PROVIDED DATA

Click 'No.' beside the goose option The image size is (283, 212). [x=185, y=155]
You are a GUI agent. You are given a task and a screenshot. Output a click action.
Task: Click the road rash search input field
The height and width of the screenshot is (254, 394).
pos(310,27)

JOB
Rewrite the records above, replacing every occurrence of "screenshot" with "screen image" and leaving all other text as it is.

CORRECT RESPONSE
Click 'No.' beside the goose option The image size is (283, 212). [x=185, y=155]
You are a GUI agent. You are given a task and a screen image. Output a click action.
Task: Click the road rash search input field
The height and width of the screen image is (254, 394).
pos(310,27)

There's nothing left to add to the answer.